— VOTRE TRAVAIL —
a) Recopiez sans rien changer le passage de l'extrait sur les meurtres de femmes qui va de "Fait divers. Expression" à "Par le déni.".
b) Reprenez l'extrait sur les meurtres de femmes là où il s'arrête et écrivez-en la suite.

— EXTRAIT À LIRE —
..........

Nous sommes toutes des Agnès, des Océane, des Cassandre, des Houria

Fait divers. Expression imprécise, floue. Un "fait", ça peut être n’importe quoi. Quand il est "divers", on élargit le spectre, du chien écrasé au déraillement de tramway, du cambriolage au portable volé. C’est dans cette rubrique que je lis, hier, la terrible histoire d’Océane, huit ans, disparue puis retrouvée assassinée à l’arme blanche. Une de plus. Petite soeur, à jamais inscrite sur une interminable liste que personne ne tient.

Fait divers. Sans nuance, sans degré. Isolé de celui qui le précède et de celui qui le suit. Morts violentes imputables à pas de chance, à la fatalité, au destin tragique de certaines d’entre nous. On ne peut qu’être aveuglé-e par la cécité ambiante. Par le déni.

Combien de temps cela prit-il, dans le Sud des États-Unis de la moitié du XXème siècle (oui, vous avez bien lu, 20ème siècle) pour prendre conscience que les lynchages de personnes de race noire par des personnes de race blanche, finissaient par constituer, un par un, un ensemble d’éléments cohérents dont la fonction était de maintenir les Noirs sous terreur ? La menace planait sur tous même si elle ne frappait que quelques uns. Billie Holiday, puis Nina Simone chantèrent "Strange fruit" pour pleurer les innombrables victimes du lynchage, bras armé d’un système de domination implacable.

Combien de temps faudra-t-il, après l’assassinat d’une personne de sexe féminin par une personne de sexe masculin, pour intégrer dans le champ de la réflexion qu’il se peut que nous ayons affaire à un mécanisme ? Combien de temps pour donner un nom au fil qui relie chaque pierre de ce sinistre collier ? Pour percevoir qu’il s’agit d’une version infiniment ancienne, souterraine, enfouie dans le grand silence de l’omerta patriarcale, d’un mécanisme de contrôle social sur les femmes ? La menace plane sur toutes même si elle ne frappe que quelques unes. De même que l’assassinat d’un Noir par un Blanc n’est pas forcément un crime raciste mais qu’il PEUT l’être et qu’on doit se poser la question, le meurtre d’une femme par un homme peut n’être en rien imputable à la haine machiste mais on peut, on DOIT se poser la question.

..........

— Données sources —
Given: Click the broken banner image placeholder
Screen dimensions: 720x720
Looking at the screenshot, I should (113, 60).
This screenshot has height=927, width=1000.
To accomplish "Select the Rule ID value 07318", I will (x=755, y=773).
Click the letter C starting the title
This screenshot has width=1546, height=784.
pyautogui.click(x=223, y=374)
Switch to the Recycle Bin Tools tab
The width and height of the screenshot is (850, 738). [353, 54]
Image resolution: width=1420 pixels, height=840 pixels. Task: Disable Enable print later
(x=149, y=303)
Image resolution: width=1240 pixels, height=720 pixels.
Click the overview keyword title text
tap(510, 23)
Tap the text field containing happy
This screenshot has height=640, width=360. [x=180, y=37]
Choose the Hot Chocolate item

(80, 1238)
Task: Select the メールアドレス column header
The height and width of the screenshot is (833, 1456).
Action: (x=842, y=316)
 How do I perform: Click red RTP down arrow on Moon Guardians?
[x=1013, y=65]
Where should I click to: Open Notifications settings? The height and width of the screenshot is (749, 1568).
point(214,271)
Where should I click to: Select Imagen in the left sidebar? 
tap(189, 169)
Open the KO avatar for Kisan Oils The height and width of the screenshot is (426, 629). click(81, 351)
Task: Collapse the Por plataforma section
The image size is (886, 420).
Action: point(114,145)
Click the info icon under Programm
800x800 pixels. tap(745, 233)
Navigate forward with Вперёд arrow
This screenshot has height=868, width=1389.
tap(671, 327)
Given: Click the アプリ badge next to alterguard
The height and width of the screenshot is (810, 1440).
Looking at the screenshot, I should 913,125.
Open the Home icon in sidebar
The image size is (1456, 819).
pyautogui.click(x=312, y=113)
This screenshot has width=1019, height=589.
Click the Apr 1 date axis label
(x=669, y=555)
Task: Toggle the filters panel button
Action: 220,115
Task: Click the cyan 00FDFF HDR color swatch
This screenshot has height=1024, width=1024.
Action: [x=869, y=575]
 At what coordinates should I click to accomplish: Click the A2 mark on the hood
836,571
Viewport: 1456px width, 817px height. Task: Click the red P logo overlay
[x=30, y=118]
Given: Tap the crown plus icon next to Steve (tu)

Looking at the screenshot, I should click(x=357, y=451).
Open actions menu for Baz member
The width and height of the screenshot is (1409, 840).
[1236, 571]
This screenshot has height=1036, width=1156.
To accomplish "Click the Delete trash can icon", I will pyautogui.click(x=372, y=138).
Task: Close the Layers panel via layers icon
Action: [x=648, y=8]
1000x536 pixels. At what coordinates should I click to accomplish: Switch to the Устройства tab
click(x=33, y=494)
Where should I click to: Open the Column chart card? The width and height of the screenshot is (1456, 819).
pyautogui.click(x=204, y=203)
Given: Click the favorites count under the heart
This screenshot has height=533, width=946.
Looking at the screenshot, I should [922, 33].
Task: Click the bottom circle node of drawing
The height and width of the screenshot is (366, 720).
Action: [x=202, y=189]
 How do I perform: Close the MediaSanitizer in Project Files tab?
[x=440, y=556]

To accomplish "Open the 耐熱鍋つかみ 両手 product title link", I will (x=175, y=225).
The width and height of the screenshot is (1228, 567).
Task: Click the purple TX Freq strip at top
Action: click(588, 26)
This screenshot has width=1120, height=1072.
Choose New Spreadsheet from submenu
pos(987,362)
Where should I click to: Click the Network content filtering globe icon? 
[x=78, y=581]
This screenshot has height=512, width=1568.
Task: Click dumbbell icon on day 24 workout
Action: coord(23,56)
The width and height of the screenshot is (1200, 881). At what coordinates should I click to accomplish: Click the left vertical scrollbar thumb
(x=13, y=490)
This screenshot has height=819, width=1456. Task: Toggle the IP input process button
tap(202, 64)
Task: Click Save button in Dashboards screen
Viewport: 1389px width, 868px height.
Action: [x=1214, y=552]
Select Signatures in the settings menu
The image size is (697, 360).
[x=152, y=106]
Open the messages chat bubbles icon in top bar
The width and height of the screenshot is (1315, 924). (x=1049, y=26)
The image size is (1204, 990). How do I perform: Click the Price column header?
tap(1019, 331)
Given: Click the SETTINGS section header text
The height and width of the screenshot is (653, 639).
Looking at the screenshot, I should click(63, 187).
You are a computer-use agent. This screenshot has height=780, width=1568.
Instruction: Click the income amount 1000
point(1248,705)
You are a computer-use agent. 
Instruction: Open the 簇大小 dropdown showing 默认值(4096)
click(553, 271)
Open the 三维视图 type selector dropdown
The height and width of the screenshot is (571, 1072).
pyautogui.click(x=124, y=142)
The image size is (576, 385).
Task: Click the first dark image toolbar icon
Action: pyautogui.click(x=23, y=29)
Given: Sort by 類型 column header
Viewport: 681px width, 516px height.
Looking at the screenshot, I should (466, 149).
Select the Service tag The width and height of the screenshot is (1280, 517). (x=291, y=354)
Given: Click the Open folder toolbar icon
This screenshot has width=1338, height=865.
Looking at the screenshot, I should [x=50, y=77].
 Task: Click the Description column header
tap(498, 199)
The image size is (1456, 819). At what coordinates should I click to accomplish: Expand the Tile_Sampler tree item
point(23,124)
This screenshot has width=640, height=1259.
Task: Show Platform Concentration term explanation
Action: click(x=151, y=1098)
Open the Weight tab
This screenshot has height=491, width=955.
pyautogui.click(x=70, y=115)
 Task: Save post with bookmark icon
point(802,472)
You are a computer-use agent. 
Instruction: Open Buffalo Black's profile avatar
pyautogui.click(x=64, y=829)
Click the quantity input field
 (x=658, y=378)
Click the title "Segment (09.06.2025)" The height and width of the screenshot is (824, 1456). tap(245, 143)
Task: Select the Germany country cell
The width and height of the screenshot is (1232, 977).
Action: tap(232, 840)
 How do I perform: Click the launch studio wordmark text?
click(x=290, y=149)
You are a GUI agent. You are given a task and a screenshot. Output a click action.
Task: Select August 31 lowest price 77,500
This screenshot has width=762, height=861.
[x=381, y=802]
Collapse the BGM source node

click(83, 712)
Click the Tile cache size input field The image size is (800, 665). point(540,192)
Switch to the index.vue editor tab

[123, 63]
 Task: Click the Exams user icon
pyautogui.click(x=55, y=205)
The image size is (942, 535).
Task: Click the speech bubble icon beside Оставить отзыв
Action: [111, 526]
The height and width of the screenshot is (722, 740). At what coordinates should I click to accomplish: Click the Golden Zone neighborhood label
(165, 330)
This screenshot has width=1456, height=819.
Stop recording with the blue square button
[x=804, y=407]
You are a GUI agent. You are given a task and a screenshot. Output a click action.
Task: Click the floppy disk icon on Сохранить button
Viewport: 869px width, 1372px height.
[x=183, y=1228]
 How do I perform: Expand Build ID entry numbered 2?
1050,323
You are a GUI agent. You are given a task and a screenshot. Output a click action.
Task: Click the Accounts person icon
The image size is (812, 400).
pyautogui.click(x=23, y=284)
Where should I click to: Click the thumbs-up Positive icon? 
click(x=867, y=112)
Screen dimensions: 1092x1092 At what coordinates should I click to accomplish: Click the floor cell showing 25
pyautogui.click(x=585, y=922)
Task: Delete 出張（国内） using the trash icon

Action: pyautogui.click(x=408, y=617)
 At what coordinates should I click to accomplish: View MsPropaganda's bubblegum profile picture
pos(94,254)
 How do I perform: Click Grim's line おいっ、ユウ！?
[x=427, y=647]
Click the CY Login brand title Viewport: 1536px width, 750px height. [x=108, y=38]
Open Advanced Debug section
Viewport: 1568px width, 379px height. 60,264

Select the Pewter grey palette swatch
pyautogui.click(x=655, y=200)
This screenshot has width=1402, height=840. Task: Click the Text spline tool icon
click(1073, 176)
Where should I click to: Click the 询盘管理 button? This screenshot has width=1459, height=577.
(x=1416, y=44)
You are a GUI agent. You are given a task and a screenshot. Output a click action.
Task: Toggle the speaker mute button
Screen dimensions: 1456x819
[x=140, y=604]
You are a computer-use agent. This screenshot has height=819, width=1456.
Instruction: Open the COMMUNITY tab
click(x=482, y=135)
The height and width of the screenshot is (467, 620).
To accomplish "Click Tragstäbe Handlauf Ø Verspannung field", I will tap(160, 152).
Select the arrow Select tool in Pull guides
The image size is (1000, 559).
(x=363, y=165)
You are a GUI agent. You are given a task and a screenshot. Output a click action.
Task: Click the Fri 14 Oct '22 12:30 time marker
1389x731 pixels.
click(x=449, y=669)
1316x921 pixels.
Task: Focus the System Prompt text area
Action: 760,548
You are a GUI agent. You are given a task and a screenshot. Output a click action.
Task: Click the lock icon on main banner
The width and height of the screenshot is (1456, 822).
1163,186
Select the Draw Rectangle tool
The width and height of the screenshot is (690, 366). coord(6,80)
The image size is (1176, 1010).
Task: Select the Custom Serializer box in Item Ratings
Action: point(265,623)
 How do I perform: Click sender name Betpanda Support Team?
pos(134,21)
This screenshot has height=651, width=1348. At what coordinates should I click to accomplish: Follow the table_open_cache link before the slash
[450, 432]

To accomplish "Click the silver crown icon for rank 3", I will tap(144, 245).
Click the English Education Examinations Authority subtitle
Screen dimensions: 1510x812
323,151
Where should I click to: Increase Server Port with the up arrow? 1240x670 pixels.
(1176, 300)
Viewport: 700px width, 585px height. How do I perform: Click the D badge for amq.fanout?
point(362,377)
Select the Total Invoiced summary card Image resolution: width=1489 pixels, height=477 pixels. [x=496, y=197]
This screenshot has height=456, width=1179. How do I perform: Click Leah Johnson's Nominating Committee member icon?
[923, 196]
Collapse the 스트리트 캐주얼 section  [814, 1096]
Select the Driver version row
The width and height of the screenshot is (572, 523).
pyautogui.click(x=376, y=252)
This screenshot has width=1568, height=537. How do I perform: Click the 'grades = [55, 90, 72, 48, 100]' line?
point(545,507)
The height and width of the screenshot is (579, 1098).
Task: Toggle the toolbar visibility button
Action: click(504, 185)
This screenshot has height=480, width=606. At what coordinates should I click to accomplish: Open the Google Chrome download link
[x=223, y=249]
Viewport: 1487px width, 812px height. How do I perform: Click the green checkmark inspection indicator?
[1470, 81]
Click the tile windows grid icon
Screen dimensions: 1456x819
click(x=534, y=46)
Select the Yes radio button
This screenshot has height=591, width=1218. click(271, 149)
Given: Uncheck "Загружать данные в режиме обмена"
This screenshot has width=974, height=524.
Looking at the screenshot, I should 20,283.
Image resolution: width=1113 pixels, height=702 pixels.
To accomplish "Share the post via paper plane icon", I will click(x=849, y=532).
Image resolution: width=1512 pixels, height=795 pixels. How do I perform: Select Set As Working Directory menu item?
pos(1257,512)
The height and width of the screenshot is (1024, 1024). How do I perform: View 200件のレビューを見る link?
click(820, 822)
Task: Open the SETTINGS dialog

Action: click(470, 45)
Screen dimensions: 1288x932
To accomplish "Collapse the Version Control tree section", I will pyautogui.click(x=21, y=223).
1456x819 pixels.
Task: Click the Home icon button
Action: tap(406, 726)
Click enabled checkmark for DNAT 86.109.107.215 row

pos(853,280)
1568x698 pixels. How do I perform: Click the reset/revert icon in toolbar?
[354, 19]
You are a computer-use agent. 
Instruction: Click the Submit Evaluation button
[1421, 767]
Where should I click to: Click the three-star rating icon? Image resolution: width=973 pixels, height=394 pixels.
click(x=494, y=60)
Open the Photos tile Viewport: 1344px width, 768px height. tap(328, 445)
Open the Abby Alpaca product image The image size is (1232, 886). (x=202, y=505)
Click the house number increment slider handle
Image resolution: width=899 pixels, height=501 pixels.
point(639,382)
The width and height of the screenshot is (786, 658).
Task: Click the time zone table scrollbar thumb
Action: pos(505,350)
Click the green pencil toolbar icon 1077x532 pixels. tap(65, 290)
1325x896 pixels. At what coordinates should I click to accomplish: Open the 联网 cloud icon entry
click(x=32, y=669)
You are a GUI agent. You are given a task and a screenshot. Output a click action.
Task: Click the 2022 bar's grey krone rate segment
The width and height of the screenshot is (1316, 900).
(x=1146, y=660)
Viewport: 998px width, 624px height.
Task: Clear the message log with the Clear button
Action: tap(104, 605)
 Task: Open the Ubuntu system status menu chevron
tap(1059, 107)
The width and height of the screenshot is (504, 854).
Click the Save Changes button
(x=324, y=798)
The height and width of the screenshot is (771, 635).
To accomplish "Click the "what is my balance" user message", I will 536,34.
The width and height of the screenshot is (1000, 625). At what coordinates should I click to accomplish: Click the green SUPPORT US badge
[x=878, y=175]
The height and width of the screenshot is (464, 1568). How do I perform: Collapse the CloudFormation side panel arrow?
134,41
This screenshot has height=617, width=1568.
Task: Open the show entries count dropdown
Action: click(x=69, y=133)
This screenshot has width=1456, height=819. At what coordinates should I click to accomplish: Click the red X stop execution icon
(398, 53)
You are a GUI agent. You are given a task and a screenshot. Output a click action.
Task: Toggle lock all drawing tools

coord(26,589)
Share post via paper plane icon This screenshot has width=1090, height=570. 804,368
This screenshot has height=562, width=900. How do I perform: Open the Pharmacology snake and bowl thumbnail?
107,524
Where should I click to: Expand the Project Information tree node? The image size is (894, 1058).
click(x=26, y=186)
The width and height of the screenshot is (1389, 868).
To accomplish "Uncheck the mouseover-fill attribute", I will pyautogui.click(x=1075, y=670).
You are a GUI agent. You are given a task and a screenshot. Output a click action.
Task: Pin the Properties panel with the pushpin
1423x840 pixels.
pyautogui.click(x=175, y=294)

..........

— RÉPONSES FOURNIES —
a)
Fait divers. Expression imprécise, floue. Un "fait", ça peut être n’importe quoi. Quand il est "divers", on élargit le spectre, du chien écrasé au déraillement de tramway, du cambriolage au portable volé. C’est dans cette rubrique que je lis, hier, la terrible histoire d’Océane, huit ans, disparue puis retrouvée assassinée à l’arme blanche. Une de plus. Petite soeur, à jamais inscrite sur une interminable liste que personne ne tient.

Fait divers. Sans nuance, sans degré. Isolé de celui qui le précède et de celui qui le suit. Morts violentes imputables à pas de chance, à la fatalité, au destin tragique de certaines d’entre nous. On ne peut qu’être aveuglé-e par la cécité ambiante. Par le déni.

b)
Samedi soir, sur Canal, chez Ardisson, un homme a exprimé cette nécessité absolue si on veut sortir de la barbarie. Cet homme, c’est Jean-Michel Bouvier, le père de Cassandre, assassinée cet été en Argentine avec son amie Houria. Il avait élevé sa fille en femme libre, et il a compris, lui, de la plus atroce des manières, que c’est aussi de sa liberté que sa fille a été punie. Jean-Michel Bouvier s’est posé cette question qu’on ne se pose pas : que signifie la mort de sa fille ? Il a perçu la volonté délibérée de nier l’humanité de celle dont on ne s’est pas contenté de prendre la vie, mais qu’on a torturée, anéantie. Pour lui faire payer ce qu’elle était, une femme. Jean-Michel Bouvier se bat désormais pour que le féminicide, c’est à dire l’action de "maltraiter, violer et tuer une femme" parce qu’elle est une femme, soit reconnu dans le droit pénal français. Il a écrit dans ce sens au Président de la République et au garde des Sceaux. Sans réponse à ce jour.

La force du déni est telle que le calvaire des victimes n’est jamais perçu dans son ensemble, malgré sa régularité, sa permanence, sa fréquence, son universalité. A nous de soutenir Jean-Michel Bouvier, à nous de prendre conscience. De compter nos mortes et nos blessées. De décider qu’il est temps de se battre. Pour Océane, Cassandre, Houria et toutes les autres. Pour celles qui ne sont pas encore mortes et qu’on peut encore sauver...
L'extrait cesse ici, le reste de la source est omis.